From a valuation point of view, TSMC has revaluation potential and is not too expensive, in my opinion, especially considering that the foundry guided for 28% growth in revenues this year at the mid-point (range: $19.6-20.4B), and that the firm is crushing it in terms of free cash flow growth. Shares of TSMC are valued at 22.6X forward (FY 2025) earnings which is 13% below the industry group average P/E of 26.0X.
Since Intel has such a low valuation due to its continual restructuring, Intel is an outlier to the down-side and could be excluded from the industry group. In this case, the industry group average ex-Intel is 29.5X. If TSMC could revalue to a P/E ratio between 26.0-29.5X, the foundry would have considerable revaluation potential: its fair value would fall somewhere into a range of $207 and $235. With shares currently trading at $180, TSMC remains fundamentally undervalued, in my opinion.
Risks with TSMC
Companies like Intel are aggressively investing into their chip-making abilities which also has the support of the U.S. government through the 2022 CHIPS and Science Act which is meant to stimulate manufacturing of domestically-produced semiconductors. Intel is a big beneficiary here and received billions in grants and loans earlier this year to boost chip manufacturing. In the long term, these government subsidies could eat into TSMC’s market share and negatively affect the company’s valuation factor. What would change my mind about TSMC if the company saw a serious deceleration of its free cash flow (especially in relation to top line growth).
Final thoughts
Although shares of TSMC have had a very solid run so far in 2024, I believe the foundry is still in the early stages of a multi-year cycle of strong growth, driven by demand for AI-capable chips. The fact that Taiwan Semiconductor Manufacturing was able to further improve its market position in Q1’24 by increasing its market share to 62% highlights how desperate the market really is for TSMC chip-making capabilities.

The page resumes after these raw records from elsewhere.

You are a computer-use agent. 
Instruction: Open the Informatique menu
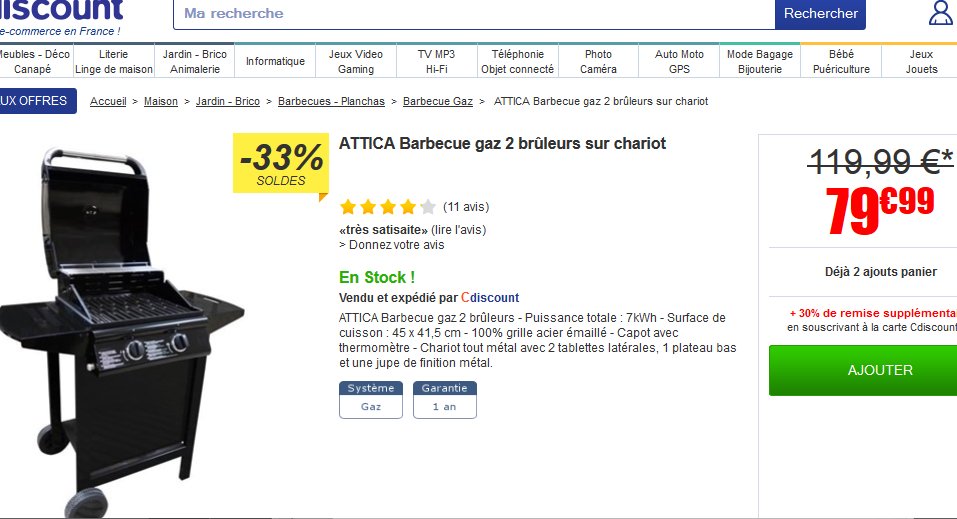click(x=275, y=61)
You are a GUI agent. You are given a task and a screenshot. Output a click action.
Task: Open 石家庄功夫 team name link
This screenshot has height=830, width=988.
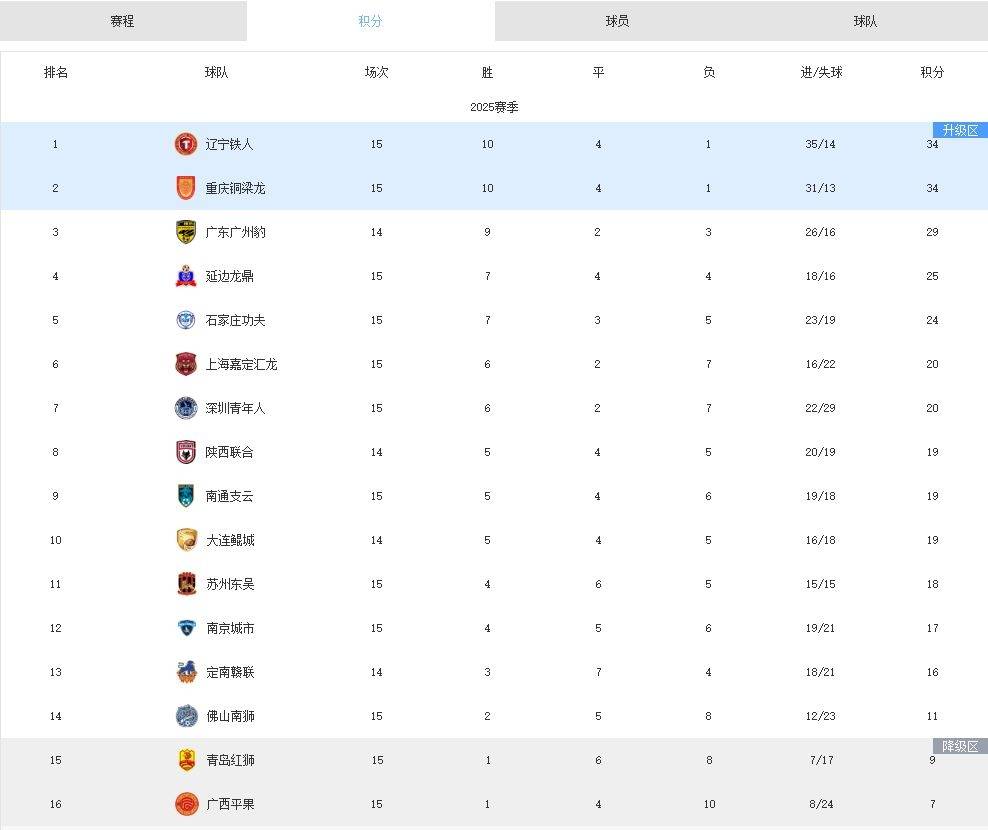pos(235,320)
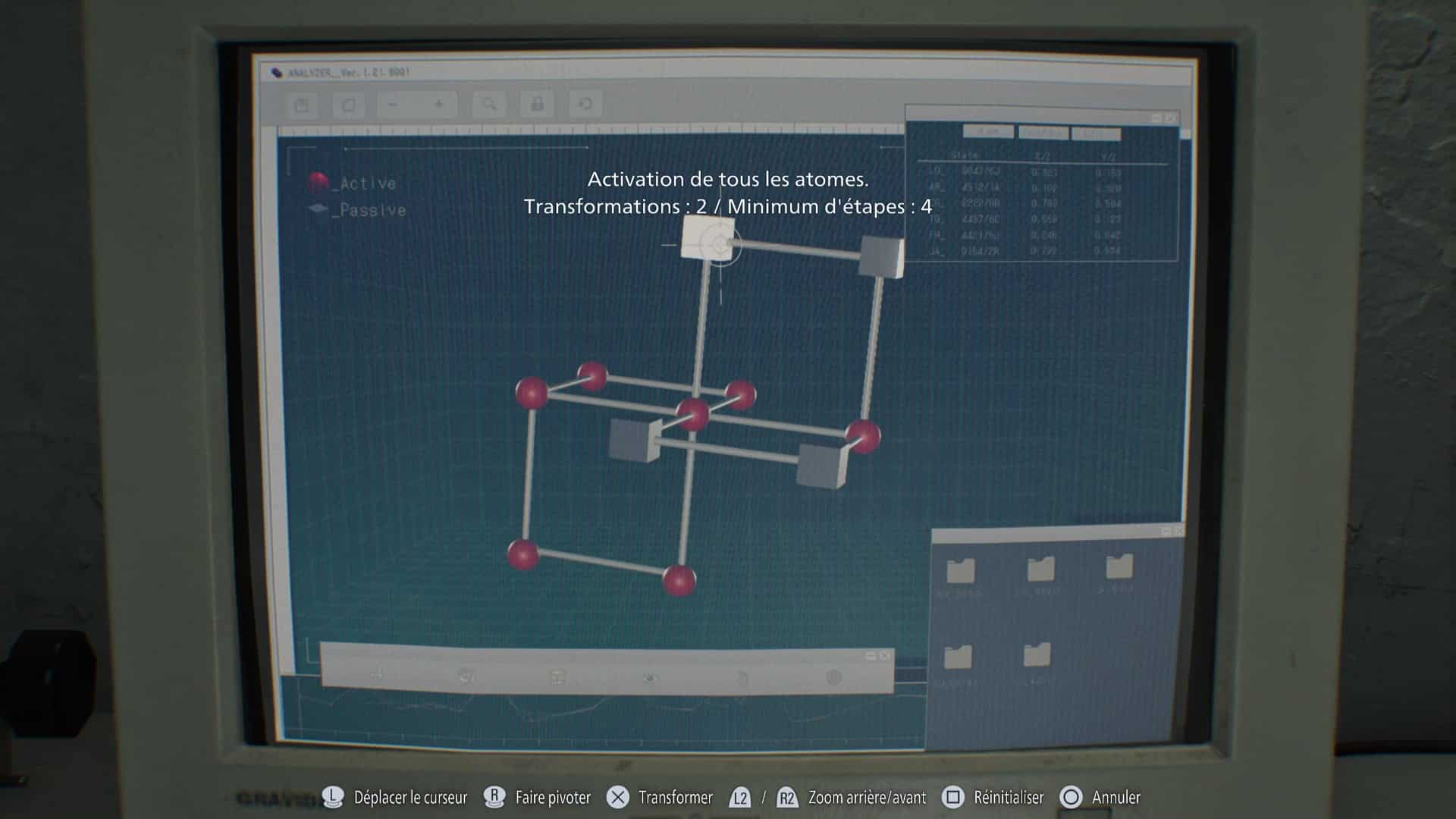Select the gray passive cube at top right
1456x819 pixels.
[881, 256]
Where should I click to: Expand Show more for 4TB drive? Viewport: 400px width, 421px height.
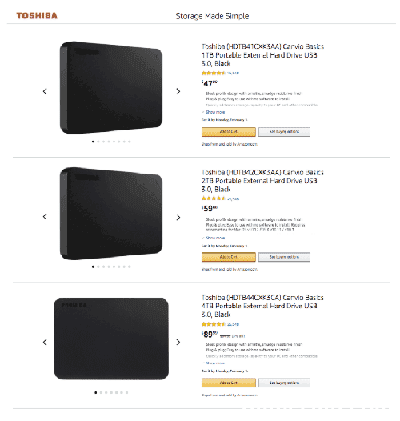(214, 363)
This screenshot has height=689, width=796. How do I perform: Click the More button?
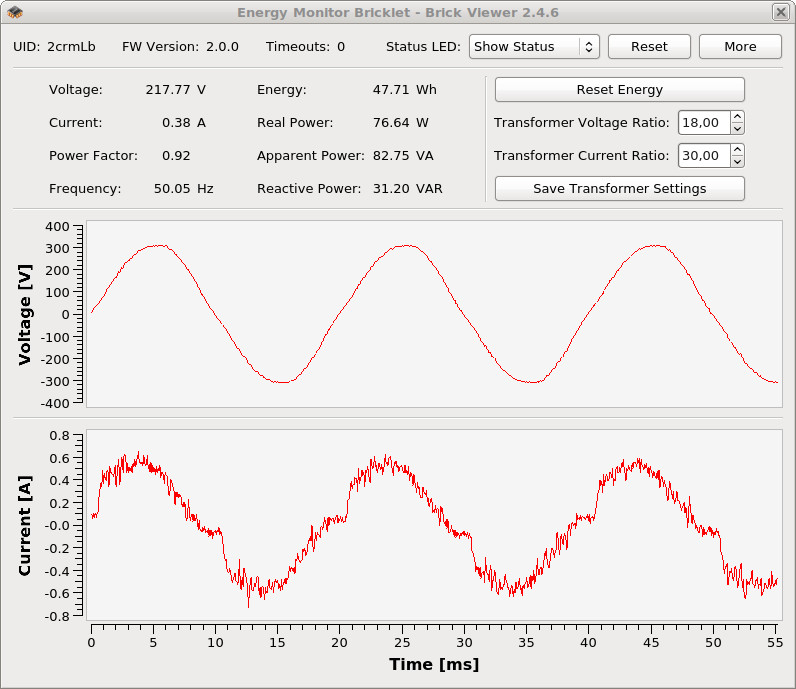[x=740, y=47]
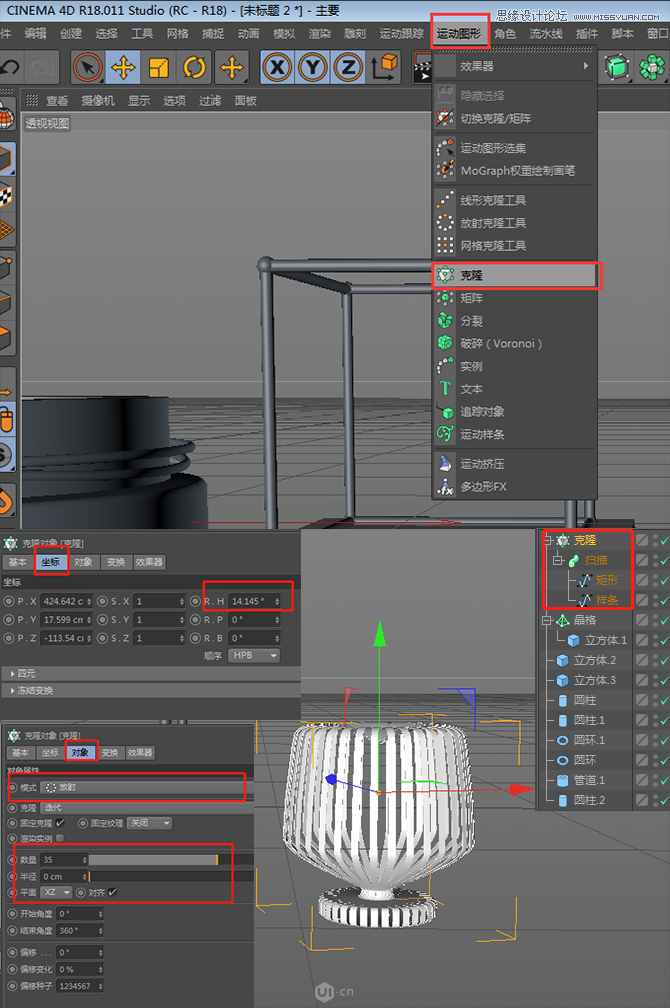670x1008 pixels.
Task: Select the 晶格 object in the tree
Action: pos(584,620)
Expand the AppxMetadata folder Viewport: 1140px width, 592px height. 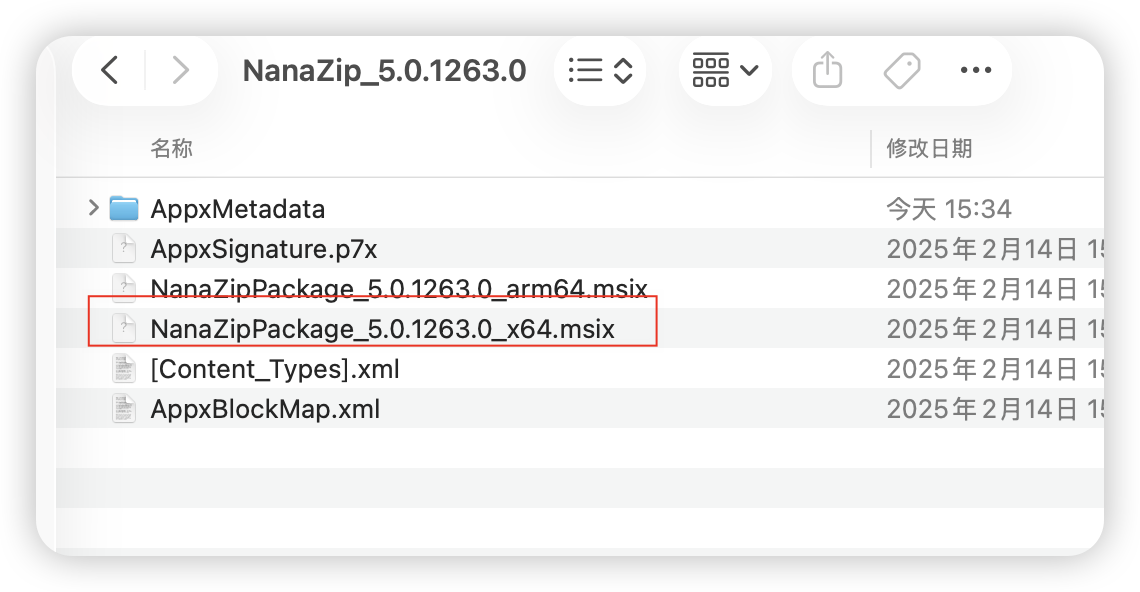(x=90, y=208)

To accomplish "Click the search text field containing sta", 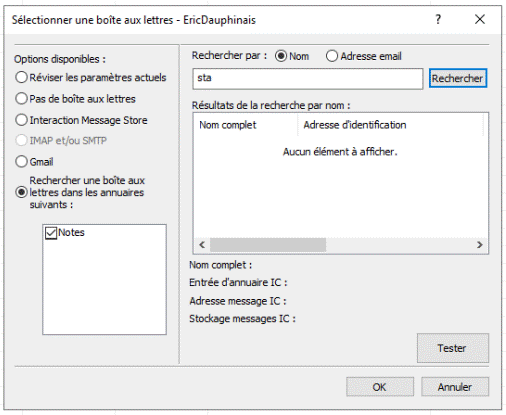I will 308,79.
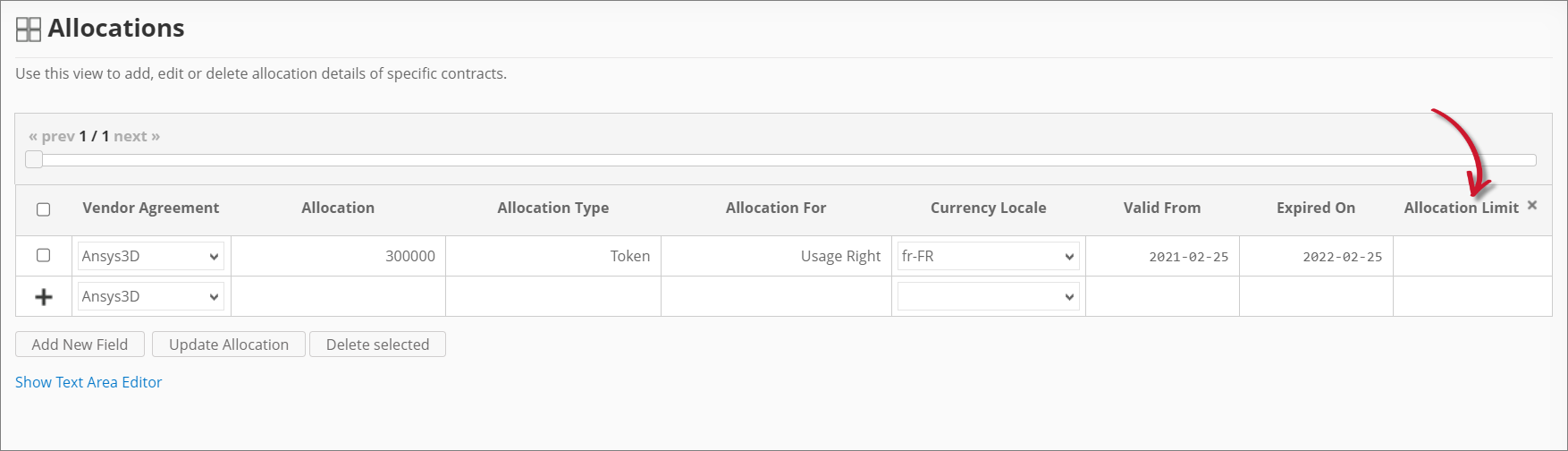Click the Allocations grid icon beside title
Screen dimensions: 1568x451
point(29,30)
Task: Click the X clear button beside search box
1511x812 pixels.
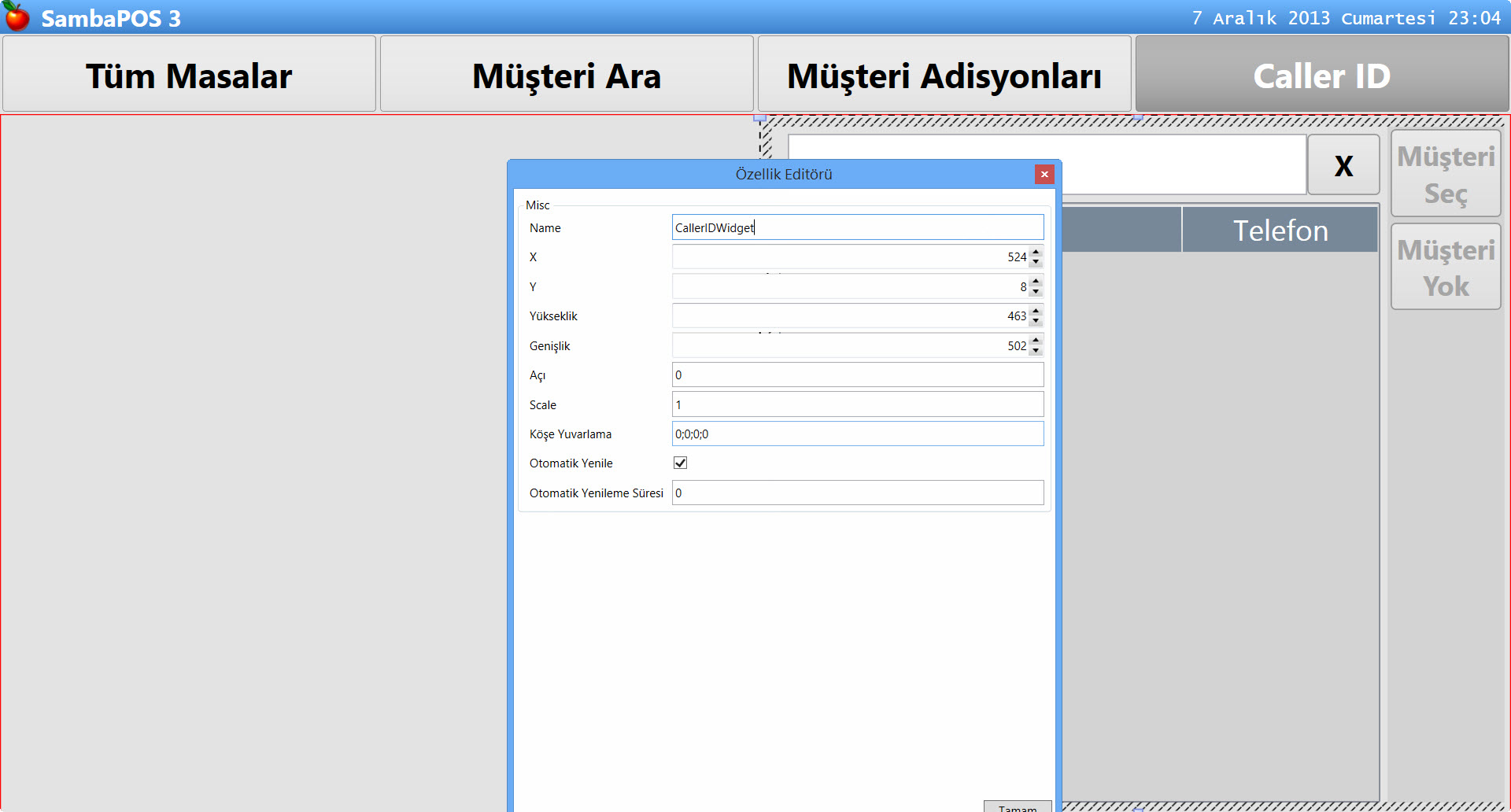Action: 1343,165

Additionally, it is worth noting that while investors are overly impressed with TSMC’s revenue growth, the real story is the ramp in free cash flow which is growing by an order of magnitude. A free cash flow margin of 43% also highlights increasing potential for capital returns, in the form of stock buybacks.
I believe that the rate of TSMC’s free cash flow growth is underrated by the market as the company is still seeing a relatively low P/E ratio… at least when compared to other high-flying AI chip plays. The risk profile remains therefore broadly favorable, even for investors that missed out on this year’s rally in TSMC’s shares, in my opinion!
Analyst’s Disclosure: I/we have a beneficial long position in the shares of TSMC, NVDA, AMD, INTC either through stock ownership, options, or other derivatives. I wrote this article myself, and it expresses my own opinions. I am not receiving compensation for it (other than from Seeking Alpha). I have no business relationship with any company whose stock is mentioned in this article.